# START OF Dataset extract

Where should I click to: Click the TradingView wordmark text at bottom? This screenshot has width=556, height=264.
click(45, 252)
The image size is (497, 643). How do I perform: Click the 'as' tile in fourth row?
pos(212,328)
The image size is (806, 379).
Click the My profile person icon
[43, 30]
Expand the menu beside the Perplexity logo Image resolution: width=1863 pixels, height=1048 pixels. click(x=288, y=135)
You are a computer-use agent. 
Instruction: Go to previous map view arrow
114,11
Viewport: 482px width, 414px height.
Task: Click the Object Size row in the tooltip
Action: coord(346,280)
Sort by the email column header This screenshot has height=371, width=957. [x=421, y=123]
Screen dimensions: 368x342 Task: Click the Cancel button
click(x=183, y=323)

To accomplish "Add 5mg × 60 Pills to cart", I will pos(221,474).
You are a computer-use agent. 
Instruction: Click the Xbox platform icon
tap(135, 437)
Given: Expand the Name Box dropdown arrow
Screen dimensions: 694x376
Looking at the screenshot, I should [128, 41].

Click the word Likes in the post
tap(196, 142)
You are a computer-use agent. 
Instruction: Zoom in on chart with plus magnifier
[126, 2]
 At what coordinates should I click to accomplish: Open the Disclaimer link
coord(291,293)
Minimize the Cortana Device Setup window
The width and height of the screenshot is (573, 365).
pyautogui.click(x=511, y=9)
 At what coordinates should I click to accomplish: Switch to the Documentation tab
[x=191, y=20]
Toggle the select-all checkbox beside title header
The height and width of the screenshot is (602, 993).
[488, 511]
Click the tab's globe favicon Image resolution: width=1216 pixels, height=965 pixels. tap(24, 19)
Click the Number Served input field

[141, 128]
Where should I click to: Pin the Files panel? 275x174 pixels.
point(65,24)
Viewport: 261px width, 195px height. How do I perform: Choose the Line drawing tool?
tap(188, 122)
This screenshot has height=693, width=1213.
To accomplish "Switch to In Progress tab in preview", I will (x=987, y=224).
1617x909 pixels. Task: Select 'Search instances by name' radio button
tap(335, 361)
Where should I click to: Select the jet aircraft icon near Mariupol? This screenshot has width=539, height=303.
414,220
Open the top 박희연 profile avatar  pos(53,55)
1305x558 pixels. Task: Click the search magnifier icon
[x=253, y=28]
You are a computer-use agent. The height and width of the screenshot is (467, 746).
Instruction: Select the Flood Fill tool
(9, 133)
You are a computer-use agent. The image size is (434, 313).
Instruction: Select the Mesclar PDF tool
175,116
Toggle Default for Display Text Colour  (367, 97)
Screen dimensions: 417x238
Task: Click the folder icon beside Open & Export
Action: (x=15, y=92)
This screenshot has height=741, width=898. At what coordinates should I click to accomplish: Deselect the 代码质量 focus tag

# END OF Dataset extract

» The exercise
Filter the rows above down to the lines that contain the word "Task", and copy each matching line in full.

» Expected answer
Task: Click the Object Size row in the tooltip
Screen dimensions: 368x342 Task: Click the Cancel button
1617x909 pixels. Task: Select 'Search instances by name' radio button
1305x558 pixels. Task: Click the search magnifier icon
Task: Click the folder icon beside Open & Export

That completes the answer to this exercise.